A indicação de Tadeuzinho era a única no pleito, fruto de um consenso entre as bancadas e do apoio amplo das lideranças no Legislativo mineiro. O deputado concorreu sem oposição, após formalizar sua candidatura e receber parecer favorável de comissão especial na véspera.
Minas e a política em movimento
A eleição de Tadeuzinho ao TCE-MG marca um dos capítulos mais importantes de sua trajetória política. Ele ocupará o cargo até o final do mandato legislativo — 31 de dezembro deste ano — e, com isso, encerra de forma definitiva as principais especulações em torno do seu futuro político eleitoral.
Rumores de que poderia ser candidato ao governo de Minas Gerais ou disputar a vice-presidência da República ao lado do senador Rodrigo Pacheco perderam força com a decisão tomada hoje no Parlamento mineiro, que sinaliza uma nova etapa em sua jornada pública.
Durante a sessão, parlamentares ressaltaram a importância de uma escolha que demonstra maturidade política e compromisso com a fiscalização dos recursos públicos em Minas.
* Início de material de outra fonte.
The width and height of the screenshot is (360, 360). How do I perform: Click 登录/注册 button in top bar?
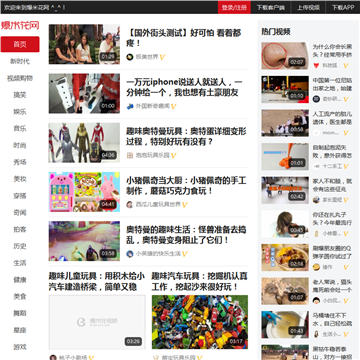tap(234, 7)
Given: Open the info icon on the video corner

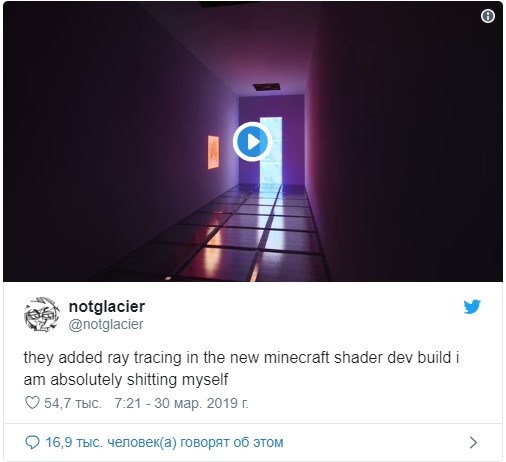Looking at the screenshot, I should click(488, 16).
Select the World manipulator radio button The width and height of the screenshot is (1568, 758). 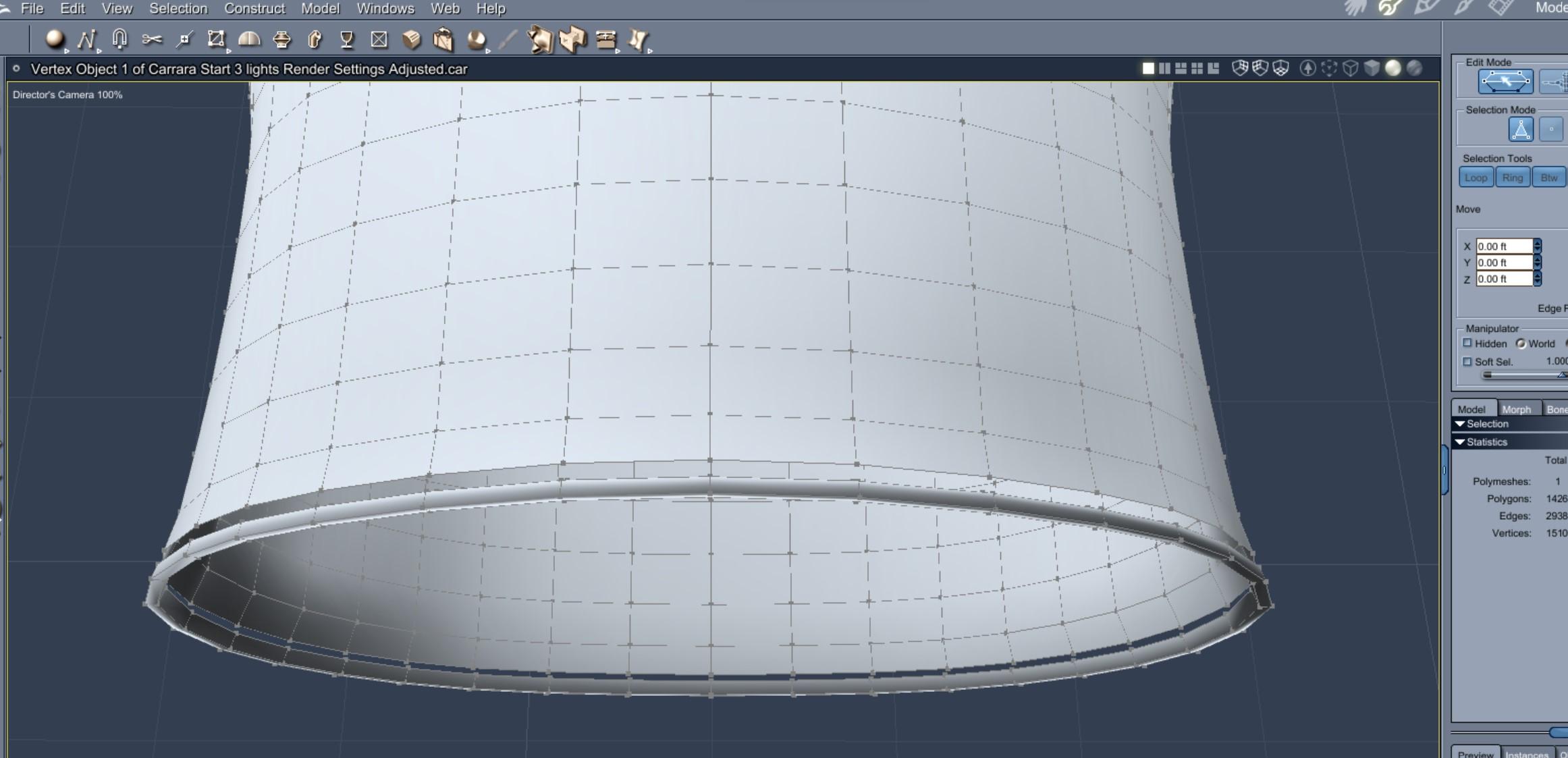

A atuação de Tadeuzinho no TCE terá papel decisivo no acompanhamento das contas estaduais e municipais, em um momento em que o controle externo exige transparência e rigor técnico aliados à experiência política.
Legado e o olhar do eleitor
Para muitos aliados e eleitores, a eleição desta manhã representa tanto a consagração de um percurso político sólido quanto o início de um novo desafio de responsabilidade.
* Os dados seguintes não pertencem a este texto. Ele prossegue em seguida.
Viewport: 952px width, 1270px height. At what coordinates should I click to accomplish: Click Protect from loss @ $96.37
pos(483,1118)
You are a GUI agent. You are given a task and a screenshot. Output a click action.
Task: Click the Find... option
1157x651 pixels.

Tadeuzinho, figura que sempre transitou com peso no Legislativo estadual, agora será chamado a traduzir sua experiência em decisões que impactam diretamente a vida dos mineiros — desde a fiscalização de contratos públicos até a orientação de gestores sobre boas práticas administrativas.
Nas conversas de bastidores, o clima é de otimismo cauteloso. Para eleitores que acompanharam sua carreira, a escolha pode ser vista não apenas como o reconhecimento de uma trajetória, mas também como a vitória de um estilo político centrado no diálogo e no consenso em tempos de polarização. Ao mesmo tempo, o fim das especulações eleitorais devolve a muitas famílias e simpatizantes um senso de clareza sobre o horizonte político de Minas nos próximos meses.
Agora, com a indicação oficializada e aprovada no plenário, o próximo passo é a comunicação formal ao governador de Minas e os preparativos para a transição ao novo posto no TCE-MG — um rito que deve ser acompanhado por quem observa de perto o futuro da política estadual.